• _Data for processing_
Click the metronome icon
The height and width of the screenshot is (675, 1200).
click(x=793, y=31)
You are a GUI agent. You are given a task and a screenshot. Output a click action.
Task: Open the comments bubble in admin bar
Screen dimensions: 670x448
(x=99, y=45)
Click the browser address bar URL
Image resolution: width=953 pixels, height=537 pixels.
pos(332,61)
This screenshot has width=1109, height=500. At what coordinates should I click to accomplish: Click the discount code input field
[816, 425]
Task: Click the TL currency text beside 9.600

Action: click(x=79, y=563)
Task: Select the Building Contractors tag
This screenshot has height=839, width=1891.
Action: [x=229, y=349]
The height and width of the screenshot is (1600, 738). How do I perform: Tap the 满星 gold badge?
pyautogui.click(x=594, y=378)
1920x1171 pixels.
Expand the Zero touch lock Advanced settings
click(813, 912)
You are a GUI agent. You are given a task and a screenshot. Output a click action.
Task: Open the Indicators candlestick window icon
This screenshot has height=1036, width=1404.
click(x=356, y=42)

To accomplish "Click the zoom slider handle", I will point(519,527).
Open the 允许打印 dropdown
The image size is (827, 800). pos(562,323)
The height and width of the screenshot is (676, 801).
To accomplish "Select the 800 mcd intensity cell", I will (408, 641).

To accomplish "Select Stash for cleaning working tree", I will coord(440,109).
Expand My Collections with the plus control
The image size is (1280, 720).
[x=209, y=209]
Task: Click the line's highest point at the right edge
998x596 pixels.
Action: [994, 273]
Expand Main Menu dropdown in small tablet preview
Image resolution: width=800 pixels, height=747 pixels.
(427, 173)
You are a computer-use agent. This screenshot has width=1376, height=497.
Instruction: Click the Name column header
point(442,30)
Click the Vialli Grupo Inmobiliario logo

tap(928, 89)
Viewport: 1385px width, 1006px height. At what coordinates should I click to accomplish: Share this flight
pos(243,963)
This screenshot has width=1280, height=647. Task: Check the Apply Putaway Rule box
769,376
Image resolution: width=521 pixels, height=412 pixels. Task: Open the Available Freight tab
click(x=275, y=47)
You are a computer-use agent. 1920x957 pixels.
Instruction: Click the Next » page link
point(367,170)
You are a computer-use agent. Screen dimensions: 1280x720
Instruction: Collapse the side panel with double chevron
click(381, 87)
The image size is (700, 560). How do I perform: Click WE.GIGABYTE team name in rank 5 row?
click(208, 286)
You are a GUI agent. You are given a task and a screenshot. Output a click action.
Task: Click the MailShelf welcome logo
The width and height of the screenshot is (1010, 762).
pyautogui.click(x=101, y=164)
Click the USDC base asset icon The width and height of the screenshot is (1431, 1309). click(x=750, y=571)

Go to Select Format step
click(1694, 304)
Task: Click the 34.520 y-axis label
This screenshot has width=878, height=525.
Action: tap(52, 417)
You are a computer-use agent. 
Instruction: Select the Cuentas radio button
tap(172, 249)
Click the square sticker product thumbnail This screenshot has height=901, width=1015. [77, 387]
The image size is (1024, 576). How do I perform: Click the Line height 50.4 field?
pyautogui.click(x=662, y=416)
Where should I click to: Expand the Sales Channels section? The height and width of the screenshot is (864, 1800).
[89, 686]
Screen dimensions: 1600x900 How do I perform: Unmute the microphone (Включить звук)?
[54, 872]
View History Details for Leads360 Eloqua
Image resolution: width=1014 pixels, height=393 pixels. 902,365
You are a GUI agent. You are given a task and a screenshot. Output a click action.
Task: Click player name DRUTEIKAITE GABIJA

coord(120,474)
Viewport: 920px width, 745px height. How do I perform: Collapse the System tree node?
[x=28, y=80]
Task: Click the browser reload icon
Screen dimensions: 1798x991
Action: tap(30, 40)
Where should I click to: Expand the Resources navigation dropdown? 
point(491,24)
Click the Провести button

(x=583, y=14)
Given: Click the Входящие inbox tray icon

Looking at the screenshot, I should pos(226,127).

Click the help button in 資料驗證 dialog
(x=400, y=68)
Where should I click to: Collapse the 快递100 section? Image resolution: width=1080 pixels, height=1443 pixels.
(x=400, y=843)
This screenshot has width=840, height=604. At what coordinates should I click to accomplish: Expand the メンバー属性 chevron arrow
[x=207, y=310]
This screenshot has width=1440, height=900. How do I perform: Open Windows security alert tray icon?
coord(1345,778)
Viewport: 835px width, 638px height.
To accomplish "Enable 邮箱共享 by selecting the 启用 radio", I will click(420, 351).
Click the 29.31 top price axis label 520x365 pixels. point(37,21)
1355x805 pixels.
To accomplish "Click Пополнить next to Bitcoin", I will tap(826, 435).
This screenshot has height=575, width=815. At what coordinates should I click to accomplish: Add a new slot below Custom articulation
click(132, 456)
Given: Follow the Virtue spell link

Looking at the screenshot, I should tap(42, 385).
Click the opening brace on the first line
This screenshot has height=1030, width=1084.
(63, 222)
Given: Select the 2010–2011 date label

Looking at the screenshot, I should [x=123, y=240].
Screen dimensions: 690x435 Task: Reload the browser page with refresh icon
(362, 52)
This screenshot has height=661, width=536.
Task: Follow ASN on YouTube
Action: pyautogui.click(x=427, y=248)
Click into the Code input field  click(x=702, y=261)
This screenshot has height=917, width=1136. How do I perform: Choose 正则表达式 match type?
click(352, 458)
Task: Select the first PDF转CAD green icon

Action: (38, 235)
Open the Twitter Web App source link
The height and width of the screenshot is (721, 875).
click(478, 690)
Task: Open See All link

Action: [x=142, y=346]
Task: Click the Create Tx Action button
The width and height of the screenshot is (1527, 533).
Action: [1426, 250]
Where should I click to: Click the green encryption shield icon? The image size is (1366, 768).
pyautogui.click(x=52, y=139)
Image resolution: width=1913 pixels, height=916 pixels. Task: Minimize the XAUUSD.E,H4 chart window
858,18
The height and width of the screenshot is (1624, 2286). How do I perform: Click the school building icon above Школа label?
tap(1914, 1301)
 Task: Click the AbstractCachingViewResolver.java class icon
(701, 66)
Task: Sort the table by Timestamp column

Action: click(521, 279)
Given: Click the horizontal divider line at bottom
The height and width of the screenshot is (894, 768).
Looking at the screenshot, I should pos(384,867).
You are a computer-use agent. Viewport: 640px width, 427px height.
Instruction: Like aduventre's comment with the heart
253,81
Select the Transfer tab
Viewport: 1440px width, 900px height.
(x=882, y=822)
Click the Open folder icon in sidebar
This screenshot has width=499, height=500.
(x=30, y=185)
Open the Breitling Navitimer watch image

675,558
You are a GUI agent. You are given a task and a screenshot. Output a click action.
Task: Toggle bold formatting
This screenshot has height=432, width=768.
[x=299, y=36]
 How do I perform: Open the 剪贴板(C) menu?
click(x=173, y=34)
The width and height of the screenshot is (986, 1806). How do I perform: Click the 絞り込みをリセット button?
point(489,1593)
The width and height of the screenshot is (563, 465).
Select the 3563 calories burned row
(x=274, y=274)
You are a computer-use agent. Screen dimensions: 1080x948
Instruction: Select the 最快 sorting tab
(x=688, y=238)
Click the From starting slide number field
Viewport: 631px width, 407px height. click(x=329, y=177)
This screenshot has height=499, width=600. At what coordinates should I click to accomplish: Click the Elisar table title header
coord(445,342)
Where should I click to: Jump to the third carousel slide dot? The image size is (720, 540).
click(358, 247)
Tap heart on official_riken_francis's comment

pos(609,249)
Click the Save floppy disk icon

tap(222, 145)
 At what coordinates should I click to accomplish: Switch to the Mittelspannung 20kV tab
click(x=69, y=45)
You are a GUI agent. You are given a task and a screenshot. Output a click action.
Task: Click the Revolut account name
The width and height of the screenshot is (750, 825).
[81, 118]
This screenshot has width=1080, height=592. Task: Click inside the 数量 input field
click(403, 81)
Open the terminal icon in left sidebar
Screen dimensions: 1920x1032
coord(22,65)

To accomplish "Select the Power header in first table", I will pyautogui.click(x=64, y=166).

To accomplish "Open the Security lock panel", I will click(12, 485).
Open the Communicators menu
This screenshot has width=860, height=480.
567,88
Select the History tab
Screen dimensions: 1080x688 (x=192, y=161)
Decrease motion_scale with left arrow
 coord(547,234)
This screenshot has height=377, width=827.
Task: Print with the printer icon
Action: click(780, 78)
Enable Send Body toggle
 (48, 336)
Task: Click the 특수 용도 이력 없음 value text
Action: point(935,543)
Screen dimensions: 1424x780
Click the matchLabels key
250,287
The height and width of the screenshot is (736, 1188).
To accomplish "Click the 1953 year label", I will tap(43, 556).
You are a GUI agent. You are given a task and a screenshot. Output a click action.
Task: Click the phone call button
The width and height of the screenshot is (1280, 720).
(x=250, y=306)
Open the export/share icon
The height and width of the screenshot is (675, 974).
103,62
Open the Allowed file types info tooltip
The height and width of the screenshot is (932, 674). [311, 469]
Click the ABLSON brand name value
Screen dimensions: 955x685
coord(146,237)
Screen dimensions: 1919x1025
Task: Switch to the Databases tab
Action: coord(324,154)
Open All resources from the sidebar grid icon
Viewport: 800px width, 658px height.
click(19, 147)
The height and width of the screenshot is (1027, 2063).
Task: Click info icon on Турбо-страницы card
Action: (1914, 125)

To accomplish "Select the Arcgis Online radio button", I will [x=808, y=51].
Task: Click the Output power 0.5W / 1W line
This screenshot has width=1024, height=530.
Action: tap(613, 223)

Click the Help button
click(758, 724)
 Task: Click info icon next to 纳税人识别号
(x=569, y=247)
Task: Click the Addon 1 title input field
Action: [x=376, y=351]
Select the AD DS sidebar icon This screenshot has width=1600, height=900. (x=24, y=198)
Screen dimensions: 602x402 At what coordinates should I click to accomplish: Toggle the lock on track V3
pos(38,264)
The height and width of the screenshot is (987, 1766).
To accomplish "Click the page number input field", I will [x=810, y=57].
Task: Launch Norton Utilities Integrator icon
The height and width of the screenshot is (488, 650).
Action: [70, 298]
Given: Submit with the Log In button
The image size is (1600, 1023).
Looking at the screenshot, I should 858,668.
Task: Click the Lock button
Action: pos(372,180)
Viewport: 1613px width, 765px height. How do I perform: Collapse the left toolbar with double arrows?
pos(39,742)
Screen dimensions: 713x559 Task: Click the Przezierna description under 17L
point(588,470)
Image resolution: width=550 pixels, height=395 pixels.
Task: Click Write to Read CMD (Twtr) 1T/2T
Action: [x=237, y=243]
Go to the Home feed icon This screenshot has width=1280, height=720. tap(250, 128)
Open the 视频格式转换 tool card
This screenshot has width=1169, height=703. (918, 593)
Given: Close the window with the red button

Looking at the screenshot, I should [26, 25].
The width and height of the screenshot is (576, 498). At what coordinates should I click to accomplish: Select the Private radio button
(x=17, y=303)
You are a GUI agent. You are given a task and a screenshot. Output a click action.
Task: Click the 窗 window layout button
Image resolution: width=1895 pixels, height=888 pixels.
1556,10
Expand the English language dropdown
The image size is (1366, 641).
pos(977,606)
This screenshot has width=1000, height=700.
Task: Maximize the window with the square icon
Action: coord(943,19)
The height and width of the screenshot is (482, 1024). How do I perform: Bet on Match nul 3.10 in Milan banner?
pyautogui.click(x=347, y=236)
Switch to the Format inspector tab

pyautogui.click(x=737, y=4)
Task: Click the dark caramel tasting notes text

• _Task directions_
Within the records above, each line containing "axis" is to be returned.

• _Answer to the problem_
Task: Click the 34.520 y-axis label
Click the 29.31 top price axis label 520x365 pixels. point(37,21)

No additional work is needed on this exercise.